| HN Mirror

Y	Hacker News new \| ask \| show \| jobs

by jstimpfle 1565 days ago

> Difficult-to-detect undefined behaviour is a significant problem with C and C++, otherwise it wouldn't be a major cause of serious security vulnerabilities in well-resourced, high-profile, security-sensitive C/C++ codebases.

Do you mean difficult-to-detect but "obviously" bugs that can lead to UB, like buffer overflows that only happen in rare circumstances (like with unsanitized input)? Or do you mean difficult to detect unexpected "miscompilations" by the compiler based on some UB that is non-obvious to most programmers and/or not well-known?

Because I was referring to the latter, and in my perception most talk about UB is. I haven't seen the latter happen myself, and I haven't read that many horror stories where this actually happened.

For better or worse, I'm not angry with the compiler if I code a logic bug and corruption happens. That's just what I expect.

Maybe if you're indeed saying the latter is a "major cause of security vulnerabilities", could you provide a few examples where it's the language's or compiler's "fault"? I can see that the line is not well defined here of course, because technically it's all just UB - but the distinction really was my point, which I made from a practical perspective.

1 comments

MaxBarraclough 1560 days ago

Sorry for the late reply here:

> Do you mean difficult-to-detect but "obviously" bugs that can lead to UB [...]? Or do you mean difficult to detect [...] UB that is non-obvious to most programmers and/or not well-known?

I meant both, as I wasn't drawing this distinction.

> I haven't read that many horror stories where this actually happened

You may be right that most of the problematic instances of UB are doing something that's clearly not right even to inexperienced programmers, but again I don't see much value in making the distinction. I mentioned the Chromium stats earlier. Those security issues are real. Many of those issues presumably wouldn't happen in a language that prevented UB.

(It's not necessarily the case that all the issues would have been avoided, as it's possible a bug might still have manifested, but in a well-defined way. A UB-invoking memory-management bug might correspond to a failure to reset a data-structure, in a safe language. Only the former invokes UB, but both could have security consequences.)

> For better or worse, I'm not angry with the compiler if I code a logic bug and corruption happens. That's just what I expect.

You expect it because you know the C and C++ languages don't offer robust means to avoid undefined behaviour. This doesn't generalise to other languages.

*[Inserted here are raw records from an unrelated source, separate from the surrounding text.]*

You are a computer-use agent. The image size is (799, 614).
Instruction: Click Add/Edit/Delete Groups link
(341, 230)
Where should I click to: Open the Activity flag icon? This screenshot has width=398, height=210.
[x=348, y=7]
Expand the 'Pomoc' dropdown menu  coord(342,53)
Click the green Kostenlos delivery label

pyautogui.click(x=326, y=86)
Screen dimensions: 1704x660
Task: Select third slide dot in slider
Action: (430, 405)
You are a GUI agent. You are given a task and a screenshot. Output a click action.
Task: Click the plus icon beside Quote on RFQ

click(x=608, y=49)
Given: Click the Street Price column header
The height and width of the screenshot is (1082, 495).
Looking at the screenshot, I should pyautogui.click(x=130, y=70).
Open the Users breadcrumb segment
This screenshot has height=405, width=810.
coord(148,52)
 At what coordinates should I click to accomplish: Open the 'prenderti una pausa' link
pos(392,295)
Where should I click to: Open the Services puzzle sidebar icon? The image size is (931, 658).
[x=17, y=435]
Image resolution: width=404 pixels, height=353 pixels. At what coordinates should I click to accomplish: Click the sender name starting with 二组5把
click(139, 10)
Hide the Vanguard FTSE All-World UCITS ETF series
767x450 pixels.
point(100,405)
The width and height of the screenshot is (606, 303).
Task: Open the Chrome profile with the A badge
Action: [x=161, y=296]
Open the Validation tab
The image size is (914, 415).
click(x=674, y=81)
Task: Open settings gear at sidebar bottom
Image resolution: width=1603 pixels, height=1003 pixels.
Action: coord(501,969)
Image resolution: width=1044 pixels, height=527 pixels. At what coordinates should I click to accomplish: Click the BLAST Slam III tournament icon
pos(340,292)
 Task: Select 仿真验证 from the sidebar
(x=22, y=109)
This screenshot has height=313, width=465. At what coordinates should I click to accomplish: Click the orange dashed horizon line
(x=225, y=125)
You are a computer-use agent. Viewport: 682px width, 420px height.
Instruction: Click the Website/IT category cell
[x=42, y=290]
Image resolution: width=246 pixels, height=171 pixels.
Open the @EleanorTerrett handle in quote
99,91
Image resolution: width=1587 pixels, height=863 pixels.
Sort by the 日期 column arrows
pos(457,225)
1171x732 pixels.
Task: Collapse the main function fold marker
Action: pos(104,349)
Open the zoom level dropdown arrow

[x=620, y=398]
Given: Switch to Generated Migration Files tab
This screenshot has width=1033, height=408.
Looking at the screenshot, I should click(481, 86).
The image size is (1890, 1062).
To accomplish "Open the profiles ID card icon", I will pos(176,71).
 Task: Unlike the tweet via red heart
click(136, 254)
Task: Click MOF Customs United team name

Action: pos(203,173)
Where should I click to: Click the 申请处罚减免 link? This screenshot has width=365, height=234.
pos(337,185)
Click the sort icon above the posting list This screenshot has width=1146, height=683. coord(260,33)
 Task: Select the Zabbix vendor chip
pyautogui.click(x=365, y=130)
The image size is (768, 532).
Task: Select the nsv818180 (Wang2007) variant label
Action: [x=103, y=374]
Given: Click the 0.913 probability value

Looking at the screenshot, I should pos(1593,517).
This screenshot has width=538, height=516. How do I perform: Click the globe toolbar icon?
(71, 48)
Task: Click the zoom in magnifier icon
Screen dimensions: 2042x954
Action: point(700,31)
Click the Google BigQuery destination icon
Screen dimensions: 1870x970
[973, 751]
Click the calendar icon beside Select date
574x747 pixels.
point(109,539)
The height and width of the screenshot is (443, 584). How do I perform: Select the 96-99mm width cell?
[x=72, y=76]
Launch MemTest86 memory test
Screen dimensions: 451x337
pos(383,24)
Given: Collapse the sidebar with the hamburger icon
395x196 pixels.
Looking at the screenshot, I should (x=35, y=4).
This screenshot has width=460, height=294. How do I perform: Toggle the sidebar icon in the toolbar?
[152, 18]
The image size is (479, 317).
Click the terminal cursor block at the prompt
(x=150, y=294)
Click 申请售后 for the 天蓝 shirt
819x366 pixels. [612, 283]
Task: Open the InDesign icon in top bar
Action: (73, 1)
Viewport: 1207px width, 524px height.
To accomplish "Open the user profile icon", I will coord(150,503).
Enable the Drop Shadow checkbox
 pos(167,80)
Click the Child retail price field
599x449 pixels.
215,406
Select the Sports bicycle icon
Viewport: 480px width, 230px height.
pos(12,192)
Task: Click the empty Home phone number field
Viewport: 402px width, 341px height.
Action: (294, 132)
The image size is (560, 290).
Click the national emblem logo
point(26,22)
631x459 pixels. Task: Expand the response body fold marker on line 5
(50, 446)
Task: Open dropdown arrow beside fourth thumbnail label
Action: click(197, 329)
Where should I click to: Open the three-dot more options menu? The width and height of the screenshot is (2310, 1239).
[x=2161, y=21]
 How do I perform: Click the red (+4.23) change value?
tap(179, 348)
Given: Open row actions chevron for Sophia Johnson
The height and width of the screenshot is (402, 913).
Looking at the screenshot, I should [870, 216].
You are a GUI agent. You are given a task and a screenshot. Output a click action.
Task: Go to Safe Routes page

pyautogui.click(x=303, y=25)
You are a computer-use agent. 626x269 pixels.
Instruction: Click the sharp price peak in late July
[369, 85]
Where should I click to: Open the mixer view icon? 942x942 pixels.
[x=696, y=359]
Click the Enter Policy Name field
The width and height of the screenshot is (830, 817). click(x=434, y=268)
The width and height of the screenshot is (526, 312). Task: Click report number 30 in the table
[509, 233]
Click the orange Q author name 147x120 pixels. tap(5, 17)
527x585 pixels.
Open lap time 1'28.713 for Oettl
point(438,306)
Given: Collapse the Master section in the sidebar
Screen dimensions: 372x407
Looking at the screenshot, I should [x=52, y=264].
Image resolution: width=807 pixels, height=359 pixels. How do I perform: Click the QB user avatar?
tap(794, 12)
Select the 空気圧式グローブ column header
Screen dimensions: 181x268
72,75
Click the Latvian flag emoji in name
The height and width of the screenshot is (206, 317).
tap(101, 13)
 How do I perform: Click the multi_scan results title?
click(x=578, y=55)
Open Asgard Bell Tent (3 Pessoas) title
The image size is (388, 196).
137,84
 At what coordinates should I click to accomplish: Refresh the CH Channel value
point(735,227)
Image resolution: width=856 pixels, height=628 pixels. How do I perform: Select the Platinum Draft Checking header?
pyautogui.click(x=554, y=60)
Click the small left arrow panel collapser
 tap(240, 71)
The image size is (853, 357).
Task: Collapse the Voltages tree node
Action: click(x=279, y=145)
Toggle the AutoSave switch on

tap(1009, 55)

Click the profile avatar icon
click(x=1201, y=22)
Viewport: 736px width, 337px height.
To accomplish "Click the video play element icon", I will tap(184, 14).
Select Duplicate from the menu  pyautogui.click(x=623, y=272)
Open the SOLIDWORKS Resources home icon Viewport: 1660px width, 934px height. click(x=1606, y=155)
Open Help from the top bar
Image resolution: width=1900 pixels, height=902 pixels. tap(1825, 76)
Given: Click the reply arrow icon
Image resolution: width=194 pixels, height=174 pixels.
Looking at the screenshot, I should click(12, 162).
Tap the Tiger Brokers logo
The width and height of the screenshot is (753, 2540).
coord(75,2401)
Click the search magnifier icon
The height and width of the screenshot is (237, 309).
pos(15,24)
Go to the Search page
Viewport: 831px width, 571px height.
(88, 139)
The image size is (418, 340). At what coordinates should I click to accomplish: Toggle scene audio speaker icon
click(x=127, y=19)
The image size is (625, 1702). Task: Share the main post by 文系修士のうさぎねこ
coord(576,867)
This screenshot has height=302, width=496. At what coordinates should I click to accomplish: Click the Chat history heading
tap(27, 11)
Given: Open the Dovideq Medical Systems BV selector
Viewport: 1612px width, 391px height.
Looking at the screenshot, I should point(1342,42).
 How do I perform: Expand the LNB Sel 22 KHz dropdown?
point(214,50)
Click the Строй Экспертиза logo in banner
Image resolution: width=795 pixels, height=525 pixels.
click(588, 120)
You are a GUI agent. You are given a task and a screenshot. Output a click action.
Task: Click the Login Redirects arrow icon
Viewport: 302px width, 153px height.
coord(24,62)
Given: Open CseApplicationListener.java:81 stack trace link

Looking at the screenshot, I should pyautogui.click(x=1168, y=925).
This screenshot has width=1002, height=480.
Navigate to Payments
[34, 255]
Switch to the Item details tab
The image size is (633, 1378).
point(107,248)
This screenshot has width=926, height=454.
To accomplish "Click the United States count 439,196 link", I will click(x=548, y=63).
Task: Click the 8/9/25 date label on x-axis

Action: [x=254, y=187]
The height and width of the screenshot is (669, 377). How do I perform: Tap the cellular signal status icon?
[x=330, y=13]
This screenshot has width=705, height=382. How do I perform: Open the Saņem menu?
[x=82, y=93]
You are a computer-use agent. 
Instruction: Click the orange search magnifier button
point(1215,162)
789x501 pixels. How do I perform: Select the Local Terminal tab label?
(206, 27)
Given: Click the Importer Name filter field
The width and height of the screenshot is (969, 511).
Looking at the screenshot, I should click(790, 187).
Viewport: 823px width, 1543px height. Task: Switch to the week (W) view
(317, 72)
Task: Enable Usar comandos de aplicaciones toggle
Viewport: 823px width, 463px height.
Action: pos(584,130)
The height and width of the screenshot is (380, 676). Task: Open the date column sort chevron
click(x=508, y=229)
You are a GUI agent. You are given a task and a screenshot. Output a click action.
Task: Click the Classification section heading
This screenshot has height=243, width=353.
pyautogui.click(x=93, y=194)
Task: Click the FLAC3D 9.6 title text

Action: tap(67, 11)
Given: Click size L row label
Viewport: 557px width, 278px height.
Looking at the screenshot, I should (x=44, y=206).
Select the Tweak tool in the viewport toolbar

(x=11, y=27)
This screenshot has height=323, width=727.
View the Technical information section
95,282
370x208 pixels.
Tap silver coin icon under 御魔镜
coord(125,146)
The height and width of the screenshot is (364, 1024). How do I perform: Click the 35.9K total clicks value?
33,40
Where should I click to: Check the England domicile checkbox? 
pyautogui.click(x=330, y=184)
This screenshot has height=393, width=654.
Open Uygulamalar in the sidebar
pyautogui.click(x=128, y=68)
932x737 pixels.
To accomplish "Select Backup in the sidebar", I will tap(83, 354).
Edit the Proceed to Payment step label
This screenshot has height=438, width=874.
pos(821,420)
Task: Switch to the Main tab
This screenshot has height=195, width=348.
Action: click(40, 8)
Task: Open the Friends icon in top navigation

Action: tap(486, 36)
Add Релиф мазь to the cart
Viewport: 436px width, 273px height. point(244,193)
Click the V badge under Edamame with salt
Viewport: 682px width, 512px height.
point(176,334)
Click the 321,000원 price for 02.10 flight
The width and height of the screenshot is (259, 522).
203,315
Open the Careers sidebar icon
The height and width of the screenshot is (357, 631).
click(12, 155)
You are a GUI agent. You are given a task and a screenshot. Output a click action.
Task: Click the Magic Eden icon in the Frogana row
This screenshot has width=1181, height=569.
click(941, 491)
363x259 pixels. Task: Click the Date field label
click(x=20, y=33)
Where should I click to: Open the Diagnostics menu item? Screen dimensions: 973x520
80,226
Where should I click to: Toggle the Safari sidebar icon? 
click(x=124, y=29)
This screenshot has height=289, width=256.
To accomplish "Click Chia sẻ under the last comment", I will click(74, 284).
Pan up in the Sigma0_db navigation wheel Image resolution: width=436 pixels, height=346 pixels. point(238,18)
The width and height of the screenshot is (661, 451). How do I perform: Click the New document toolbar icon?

In C and C++, silent data-corruption can occur if you try to write into an array but go out-of-bounds. That doesn't happen in many other modern languages. Unlike Ada, C doesn't even let you enable robust runtime bounds-checks for your debug builds. (To my knowledge no C compiler is able to offer this feature.)

> Maybe if you're indeed saying the latter is a "major cause of security vulnerabilities", could you provide a few examples where it's the language's or compiler's "fault"?

I wasn't drawing the distinction at all. I'll use an example from the plainly erroneous category.

Use-after-free and double-free errors are both undefined behaviour, in C and in C++. In Safe Rust, they cannot ever arise because of the way the language is defined, so the door is closed on those forms of runtime error. We don't need to talk about blame.

Memory-management issues of this sort are precisely the kinds of issues that affect Chromium. Not even Google can keep undefined behaviour out of their most high-profile C++ codebase. (In fairness though, the codebase would likely be quite different if written from scratch today in modern C++.)

On the not plainly erroneous side: a subtlety that can result in security consequences is the elision of a memset call by an optimising compiler which can result in sensitive data not getting zeroed out before deallocation. This isn't actually UB, but it's a good example of 'language lawyer' trouble with C/C++. [0]

As an aside: I once spotted a competent C++ programmer (vastly more experienced than myself) writing code which applied memcpy to an array of non-POD objects. If you'll forgive a painful mix of metaphors: C++ is large enough that even experienced programmers can have blind spots to its dark corners.

[0] https://stackoverflow.com/a/56565637/

link

jstimpfle 1559 days ago

> In C and C++, silent data-corruption can occur if you try to write into an array but go out-of-bounds. That doesn't happen in many other modern languages. Unlike Ada, C doesn't even let you enable robust runtime bounds-checks for your debug builds. (To my knowledge no C compiler is able to offer this feature.)

Valgrind offers bounds checks with malloc() allocations and probably other allocations, and while I don't have extensive experience with valgrind it works surprisingly well. I imagine runtime checks could be made possible for any allocator by offering a slice(ptr, type, count) builtin call. I don't really see the language causing any problems, it's more what compiler output and optimizations we've come to expect.

> Memory-management issues of this sort are precisely the kinds of issues that affect Chromium.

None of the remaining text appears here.